Authors: Laurie McKay
“Find the one responsible. Bring me Ashevillian evidence of their misdeeds. Give me something I can act upon.
Do these three things and Prince Jasan will be spared.”
Unlike other languages, Caden didn't retain the forgotten ones. When he concentrated, he could understand and reply to her. But afterward the powerful words vanished like stabbing pains. He couldn't retrieve the language at will. She'd spoken a forgotten tongue to him two other times. Like those other times, Caden now felt like his head might break open. He brought his palm to his temple. It was important that he answer in the same harsh language. When she spoke to him, she expected that. He dreaded forming the words, though. They made his tongue feel split at the seams, and his mouth taste of blood.
He forced out the next words.
“Jasan will be spared, and you agree not to eat Brynne.”
He thought about Ms. Primrose's recent behavior, about how she seemed short on control. He also thought about how she'd told him she rarely ate locals. Not never. He added:
“And you agree not to eat any of the students or parents.”
His vision was blurring, but he thought she smiled, and her skin and eyes and hair all shone silver. “Are you negotiating in a tongue of power?” she said in the Ashevillian tongue. He heard something that might have been a laugh. “That is a dangerous thing to do, but I must say I am impressed. Very well.” She returned to speaking the earsplitting forgotten tongue.
“If you succeed, I'll spare him. I'll spare your friends and the others.
“Though, really,” she added in normal Ashevillian, her tone huffy. “You needn't worry. I don't eat locals that often.”
Caden's head felt like it was being crushed. He took a deep breath. Through the pain, something occurred to him, something he should have said earlier. He forced his hand back to his side.
He forced out the painful forgotten language again. “And if I fail?”
Ms.
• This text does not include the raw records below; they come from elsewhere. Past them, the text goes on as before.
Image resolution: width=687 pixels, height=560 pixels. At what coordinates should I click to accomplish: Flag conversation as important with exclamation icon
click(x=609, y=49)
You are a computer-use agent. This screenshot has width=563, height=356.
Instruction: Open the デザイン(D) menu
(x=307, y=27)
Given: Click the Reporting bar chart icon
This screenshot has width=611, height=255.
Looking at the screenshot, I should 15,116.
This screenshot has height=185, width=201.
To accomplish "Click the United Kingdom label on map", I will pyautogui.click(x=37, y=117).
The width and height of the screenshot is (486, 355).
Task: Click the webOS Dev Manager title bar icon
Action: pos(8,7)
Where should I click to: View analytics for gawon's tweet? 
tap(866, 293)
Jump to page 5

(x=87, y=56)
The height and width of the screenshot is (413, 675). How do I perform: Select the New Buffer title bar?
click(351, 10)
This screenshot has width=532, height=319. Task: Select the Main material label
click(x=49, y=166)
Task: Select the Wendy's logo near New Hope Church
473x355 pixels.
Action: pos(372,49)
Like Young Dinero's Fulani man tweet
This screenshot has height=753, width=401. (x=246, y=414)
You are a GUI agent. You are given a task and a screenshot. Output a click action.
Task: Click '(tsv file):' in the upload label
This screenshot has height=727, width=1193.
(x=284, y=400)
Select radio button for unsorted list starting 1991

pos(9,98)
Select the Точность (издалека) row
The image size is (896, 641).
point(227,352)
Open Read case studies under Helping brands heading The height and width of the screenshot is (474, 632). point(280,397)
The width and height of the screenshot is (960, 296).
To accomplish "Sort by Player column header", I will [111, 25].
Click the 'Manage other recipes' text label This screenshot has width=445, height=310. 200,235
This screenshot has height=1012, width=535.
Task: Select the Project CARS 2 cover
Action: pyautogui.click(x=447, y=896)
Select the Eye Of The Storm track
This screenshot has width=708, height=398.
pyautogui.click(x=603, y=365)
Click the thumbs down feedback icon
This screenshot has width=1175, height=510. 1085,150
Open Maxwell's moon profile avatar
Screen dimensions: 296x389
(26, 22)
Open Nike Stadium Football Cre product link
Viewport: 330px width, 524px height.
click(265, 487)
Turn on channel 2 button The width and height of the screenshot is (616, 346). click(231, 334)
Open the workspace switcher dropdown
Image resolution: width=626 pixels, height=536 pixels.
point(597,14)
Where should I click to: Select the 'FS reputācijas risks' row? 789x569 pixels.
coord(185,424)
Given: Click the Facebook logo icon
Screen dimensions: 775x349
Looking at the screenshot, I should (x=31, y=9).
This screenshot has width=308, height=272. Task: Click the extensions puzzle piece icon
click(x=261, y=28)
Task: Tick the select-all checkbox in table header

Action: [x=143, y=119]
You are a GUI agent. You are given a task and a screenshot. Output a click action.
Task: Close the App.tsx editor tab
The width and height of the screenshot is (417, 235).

Primrose spoke it with ease. “Then I eat him. And you.”
“Why me, too?” His tongue hurt more with each word.
“As you've added to the reward the safety of your friends and classmates, I must add punishment. That is negotiation in a tongue of power. I'm being quite generous only adding you to my dinner plans. Would you rather I add your friends instead?”
Caden hunched over.
“No.”
“I thought not. It wouldn't be in your nature.”
He grew dizzy from the pounding in his head and the pain in his tongue. Ms. Primrose seemed unaffected. She spoke to him as if she spoke in English or Spanish.
“Do you accept?”
Even with his aching head, he felt pride bubble deep within him. This was an honorable quest. He would be bringing a villain to justice and protecting his brother. And,
truth be told, he didn't think he had a choice. Refusing the quest seemed the same as failing it.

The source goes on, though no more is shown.